Mrs. Res Grier

In "Two Soldiers," the first of the three stories about the Grier family that Faulkner published in 1942 and 1943, the mother of the 'soldiers' is called "Maw." Unlike her shiftless husband, although she wishes her son Pete wasn't determined to enlist, she accepts his decision to do so. Through her tears, she sends him off with mended and clean clothes and "a shoe box of vittles" (85). She also functions as something of a bridge between the World Wars, as her brother served in World War I.

Res Grier

Res, the farmer at the head of the Grier family, appears very differently in each of the three stories Faulkner wrote about the family during the early 1940s.

Doctor Alford

Doctor Alford appears in Flags in the Dust as a "newcomer" to Jefferson in his "thirties" (93). He shares offices with Dr. Peabody but expresses impatience and often contempt for Peabody's traditional ideas about the practice of medicine.

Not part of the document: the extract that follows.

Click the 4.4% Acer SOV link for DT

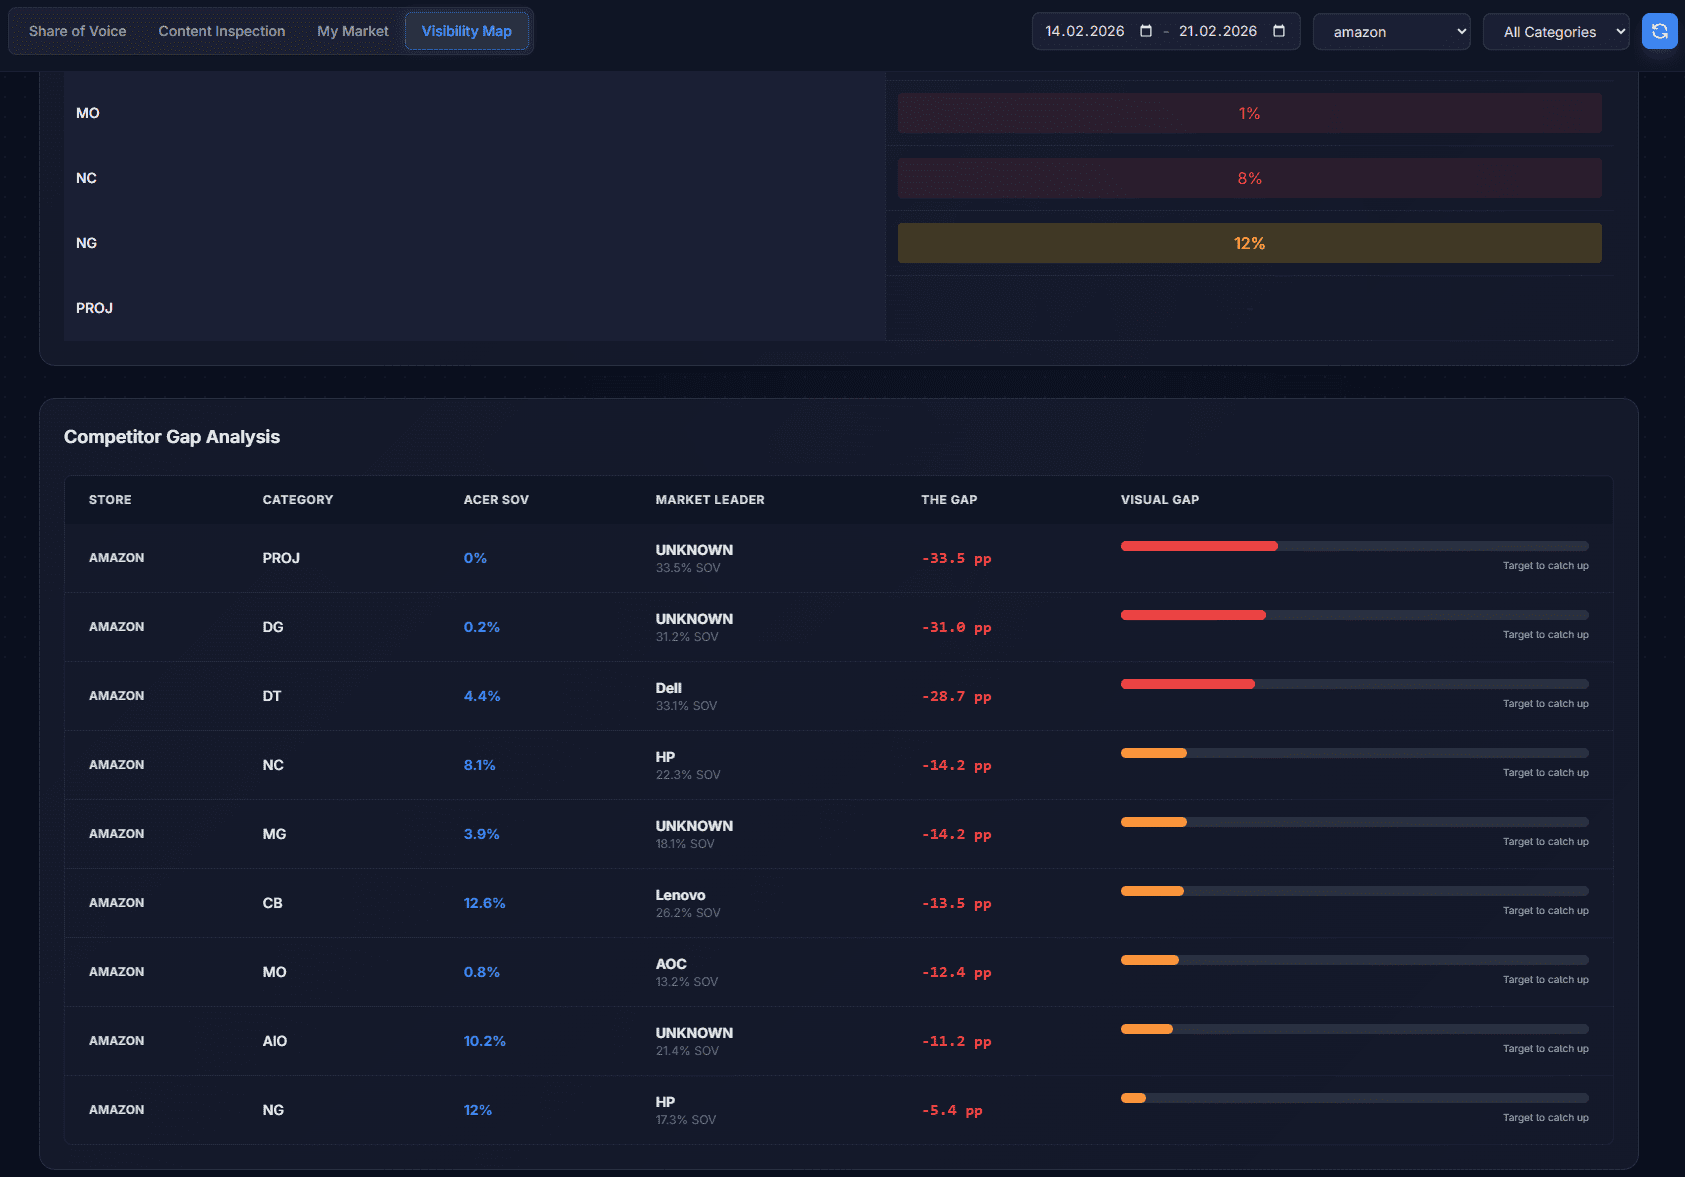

He is courting Narcissa Benbow, but without arousing much interest in her. He is mentioned in As I Lay Dying when MacGowan tells Jody to send Dewey Dell "upstairs to Alford's office" when she asks "to see the doctor that works" there (241).

Doctor Worsham

In the short story "The Unvanquished" and again in the chapter titled "Riposte in Tertio" in The Unvanquished, Bayard recalls the minister of Jefferson's Episcopal Church in the days before the War. Like many other white Yoknapatawphans, he is probably away in the War.

Doctor Lucius Peabody

Doctor Lucius Peabody is the only character who appears in the first three Yoknapatawpha novels: Flags in the Dust, The Sound and the Fury and As I Lay Dying. He is only mentioned by Quentin in the second, but makes memorable appearances in the other two. According to Flags, he is "the fattest man" in the county (94). His medical practice takes him "out at any hour of the twenty-four in any weather and for any distance, over practically impassable roads in a lopsided buckboard to visit anyone, white or black, who sent for him" (95).

Doctor Peabody 2

In "A Name for the City" and again in Requiem for a Nun "Doctor Peabody" is one of the "new faces" that arrive in Yoknapatawpha after the first group of pioneers and becomes "old Doctor Habersham's successor" as the community's physician (206). He is presumably an ancestor of the Doctor Peabody who in other fictions takes care of Yoknapatawpha's sick and wounded until well into the twentieth century, but neither text ever specifies the relationship between the two men. This earlier Peabody provides laudanum to add to the whiskey given to the militia for their celebration.

Doctor Habersham

Doctor Habersham is one of the original three white settlers in Yoknapatawpha, or as it's put in Intruder in the Dust, the first text to mention him, one of the men "who had ridden horseback into the county before its boundaries had ever been surveyed and located and named" (73). According to Requiem for a Nun, in fact, with his "worn black bag of pills and knives" he was so important to the settlement that for a time the place that became Jefferson was known as "Doctor Habersham's" (202).

Unnamed Doctor 9

In "Hand upon Waters" the insurance company doctor who examines Lonnie Grinnup in Mottstown "had never seen Lonnie Grinnup before, but he had known Tyler Ballenbaugh for years," and so has no qualms about qualifying Lonnie for the policy that Tyler pays for (77).

Unnamed Doctor 3

The second of the two unnamed doctors in Sanctuary is the Florida doctor whom Popeye's mother consults about her sickly child; he tells her to "feed him eggs cooked in olive oil" (305). (It is possible that Faulkner is making a strange and subversive reference to the cartoon characters Popeye and Olive Oyl; both these E. C. Segar characters had appeared in newspapers at least two years before Sanctuary was published.)

Unnamed Doctor 2

The first of the two unnamed doctors who appear in Sanctuary is the Jefferson physician who attends Ruby's child; after her child has a bad night in the hotel, Ruby tells Horace that "I finally got the doctor" (135). The doctor who appears in all three previous Yoknapatawpha novels is named Peabody, described as the fattest man in Yoknapatawpha County, but this doctor is someone else, "a young man with a small black bag" whom Horace obviously has never seen before (135).